UFFICIO RECLAMI – Una storia di ordinaria follia ai tempi del Covid-19

Buona sera amici, stasera voglio dare sfogo alla mia rabbia, volevo confermare per mia esperienza personale l’indifferenza totale sanitaria in cui ci troviamo in questo periodo di grande necessità. Ero straconvinta che una volta arrivato al sud questo maledetto COVID19 sarebbe stato il caos totale. Purtroppo mi ritrovo in una situazione molto critica: mio marito dal 22 Marzo ha cominciato ad avere sintomi influenzali, la febbre è salita di colpo altissima con tutti i sintomi possibili ed immaginabili. Il giorno dopo, visto che la febbre non si abbassava, il medico curante ha fatto richiesta per il tampone. Da lunedì quando lo ha richiesto, il tampone gli è stato fatto solo sabato. Il lunedì successivo, visto che la febbre era sempre alta, sotto consiglio del dottore chiamo il 118 (una massa di….) Signora di cosa ha bisogno? Mi rispondono. Ed io “per favore mio marito ha la febbre alta da 9 giorni e tosse secca, mandatemi un’ambulanza”. Dall’atto capo del tekefono: “Ma signora ha crisi respiratorie?” Le dico: noo. “Allora se lo tiene a casa e lo faccia curare dal medico curante, se lo vede cianotico ci richiami!!!!”

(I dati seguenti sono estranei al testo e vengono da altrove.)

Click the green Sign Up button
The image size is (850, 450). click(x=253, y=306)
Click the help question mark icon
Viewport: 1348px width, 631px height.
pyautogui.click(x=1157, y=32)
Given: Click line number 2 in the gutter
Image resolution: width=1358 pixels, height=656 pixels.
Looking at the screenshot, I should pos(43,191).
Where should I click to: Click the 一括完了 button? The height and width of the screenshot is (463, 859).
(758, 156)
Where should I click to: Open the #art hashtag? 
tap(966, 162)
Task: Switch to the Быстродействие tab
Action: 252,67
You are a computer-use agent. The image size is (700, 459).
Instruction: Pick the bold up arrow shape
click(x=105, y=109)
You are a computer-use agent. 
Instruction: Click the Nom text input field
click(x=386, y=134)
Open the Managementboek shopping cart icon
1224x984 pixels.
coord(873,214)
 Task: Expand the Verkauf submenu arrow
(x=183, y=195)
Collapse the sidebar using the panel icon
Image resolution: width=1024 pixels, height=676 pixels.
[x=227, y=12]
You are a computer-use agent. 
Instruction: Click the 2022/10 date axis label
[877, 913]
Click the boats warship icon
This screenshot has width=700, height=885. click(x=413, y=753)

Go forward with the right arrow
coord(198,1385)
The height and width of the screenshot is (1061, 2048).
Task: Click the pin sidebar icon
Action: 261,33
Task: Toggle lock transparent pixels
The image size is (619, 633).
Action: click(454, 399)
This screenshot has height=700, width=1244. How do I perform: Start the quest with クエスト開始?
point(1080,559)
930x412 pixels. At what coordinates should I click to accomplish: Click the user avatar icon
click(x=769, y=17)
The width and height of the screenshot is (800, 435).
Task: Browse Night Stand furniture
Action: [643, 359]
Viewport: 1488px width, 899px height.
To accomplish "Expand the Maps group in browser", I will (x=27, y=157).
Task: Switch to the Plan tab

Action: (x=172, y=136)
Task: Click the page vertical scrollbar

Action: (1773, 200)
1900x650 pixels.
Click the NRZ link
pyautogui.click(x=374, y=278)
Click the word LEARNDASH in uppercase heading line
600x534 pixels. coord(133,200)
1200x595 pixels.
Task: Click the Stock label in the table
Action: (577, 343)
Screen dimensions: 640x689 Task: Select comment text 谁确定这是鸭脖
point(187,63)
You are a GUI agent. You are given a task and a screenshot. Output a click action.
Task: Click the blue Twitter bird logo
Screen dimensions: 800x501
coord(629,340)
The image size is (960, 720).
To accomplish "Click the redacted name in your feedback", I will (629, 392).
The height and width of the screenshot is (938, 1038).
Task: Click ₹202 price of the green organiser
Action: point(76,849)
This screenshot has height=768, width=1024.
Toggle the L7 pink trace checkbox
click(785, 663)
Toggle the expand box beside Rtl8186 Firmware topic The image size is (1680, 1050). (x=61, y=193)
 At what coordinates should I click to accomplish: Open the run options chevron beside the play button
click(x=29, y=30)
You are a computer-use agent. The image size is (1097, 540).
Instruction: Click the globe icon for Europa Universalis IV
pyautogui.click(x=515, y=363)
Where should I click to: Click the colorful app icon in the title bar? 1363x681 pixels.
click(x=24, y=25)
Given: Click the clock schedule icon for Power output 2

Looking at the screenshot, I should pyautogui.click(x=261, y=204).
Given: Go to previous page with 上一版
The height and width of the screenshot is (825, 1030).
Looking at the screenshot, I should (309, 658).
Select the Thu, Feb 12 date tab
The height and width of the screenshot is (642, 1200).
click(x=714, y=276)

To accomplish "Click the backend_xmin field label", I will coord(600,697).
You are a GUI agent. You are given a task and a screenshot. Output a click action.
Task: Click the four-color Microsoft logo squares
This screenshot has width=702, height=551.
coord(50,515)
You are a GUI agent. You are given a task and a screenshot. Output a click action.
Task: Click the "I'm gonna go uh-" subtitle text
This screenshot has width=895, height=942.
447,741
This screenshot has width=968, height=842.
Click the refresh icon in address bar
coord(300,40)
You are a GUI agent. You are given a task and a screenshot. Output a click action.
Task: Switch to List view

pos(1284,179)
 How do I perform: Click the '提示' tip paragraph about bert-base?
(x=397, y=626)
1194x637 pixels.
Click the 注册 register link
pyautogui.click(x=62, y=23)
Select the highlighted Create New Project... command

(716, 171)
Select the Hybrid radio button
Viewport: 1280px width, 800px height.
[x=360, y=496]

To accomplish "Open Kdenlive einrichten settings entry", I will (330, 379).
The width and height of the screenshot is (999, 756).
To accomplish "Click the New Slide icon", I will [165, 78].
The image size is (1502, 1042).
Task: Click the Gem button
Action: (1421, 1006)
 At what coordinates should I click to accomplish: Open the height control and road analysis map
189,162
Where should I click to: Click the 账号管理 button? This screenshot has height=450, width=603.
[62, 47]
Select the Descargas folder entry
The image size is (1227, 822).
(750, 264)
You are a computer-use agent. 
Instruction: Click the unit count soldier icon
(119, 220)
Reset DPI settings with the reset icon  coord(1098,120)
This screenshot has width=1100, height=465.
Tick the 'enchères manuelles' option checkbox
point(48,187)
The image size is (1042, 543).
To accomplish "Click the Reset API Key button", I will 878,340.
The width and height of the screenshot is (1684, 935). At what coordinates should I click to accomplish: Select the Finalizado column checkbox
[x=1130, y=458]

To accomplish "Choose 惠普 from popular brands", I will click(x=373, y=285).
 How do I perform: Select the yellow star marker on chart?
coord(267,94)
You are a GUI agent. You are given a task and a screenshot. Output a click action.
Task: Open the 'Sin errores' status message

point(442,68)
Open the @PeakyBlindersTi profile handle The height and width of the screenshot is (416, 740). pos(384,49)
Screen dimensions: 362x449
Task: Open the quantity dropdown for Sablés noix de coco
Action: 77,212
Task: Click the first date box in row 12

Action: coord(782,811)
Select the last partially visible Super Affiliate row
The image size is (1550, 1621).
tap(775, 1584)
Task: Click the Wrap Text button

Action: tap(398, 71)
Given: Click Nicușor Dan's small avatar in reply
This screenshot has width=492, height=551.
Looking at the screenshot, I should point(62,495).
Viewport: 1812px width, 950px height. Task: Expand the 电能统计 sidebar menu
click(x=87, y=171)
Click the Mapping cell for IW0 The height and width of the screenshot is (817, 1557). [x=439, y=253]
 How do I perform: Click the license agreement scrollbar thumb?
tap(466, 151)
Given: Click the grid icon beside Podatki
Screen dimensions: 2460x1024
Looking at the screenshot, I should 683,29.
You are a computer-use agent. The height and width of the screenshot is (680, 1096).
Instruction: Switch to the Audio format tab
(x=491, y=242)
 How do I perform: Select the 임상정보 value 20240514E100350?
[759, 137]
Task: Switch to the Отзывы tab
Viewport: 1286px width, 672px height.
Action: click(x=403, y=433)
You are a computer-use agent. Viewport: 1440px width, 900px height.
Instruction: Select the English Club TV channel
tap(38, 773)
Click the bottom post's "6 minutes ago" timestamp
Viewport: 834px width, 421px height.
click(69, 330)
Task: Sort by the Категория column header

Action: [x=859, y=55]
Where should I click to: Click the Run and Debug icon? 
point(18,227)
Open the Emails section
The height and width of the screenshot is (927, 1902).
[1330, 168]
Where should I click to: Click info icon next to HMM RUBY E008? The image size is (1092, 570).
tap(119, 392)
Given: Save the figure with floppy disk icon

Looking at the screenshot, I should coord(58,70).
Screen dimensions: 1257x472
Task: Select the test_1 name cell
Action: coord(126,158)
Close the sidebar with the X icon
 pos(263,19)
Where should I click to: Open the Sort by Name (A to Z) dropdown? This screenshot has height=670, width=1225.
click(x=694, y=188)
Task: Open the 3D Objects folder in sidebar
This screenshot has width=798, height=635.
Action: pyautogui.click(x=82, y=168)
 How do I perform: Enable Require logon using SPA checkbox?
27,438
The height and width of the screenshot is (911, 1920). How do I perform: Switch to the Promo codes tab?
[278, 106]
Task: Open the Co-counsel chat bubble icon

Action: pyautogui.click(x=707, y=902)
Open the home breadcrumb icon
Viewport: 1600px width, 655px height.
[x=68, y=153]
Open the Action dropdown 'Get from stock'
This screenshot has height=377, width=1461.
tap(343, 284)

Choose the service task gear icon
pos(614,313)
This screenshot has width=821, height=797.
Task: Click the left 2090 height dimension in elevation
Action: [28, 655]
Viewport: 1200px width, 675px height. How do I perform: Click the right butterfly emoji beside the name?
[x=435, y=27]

Avrei voluto ammazzarlo. A mio avviso c’è stata omissione di soccorso. Maledetti!! Per sua fortuna mio marito per il momento è migliorato e comunque aspettiamo ancora l’esito del tampone. Le nostre preghiere sono state esaudite. Ora speriamo vivamente che sia negativo e che tutto questo rimanga solo un brutto ricordo però pretendiamo più assistenza per tutti è un nostro diritto.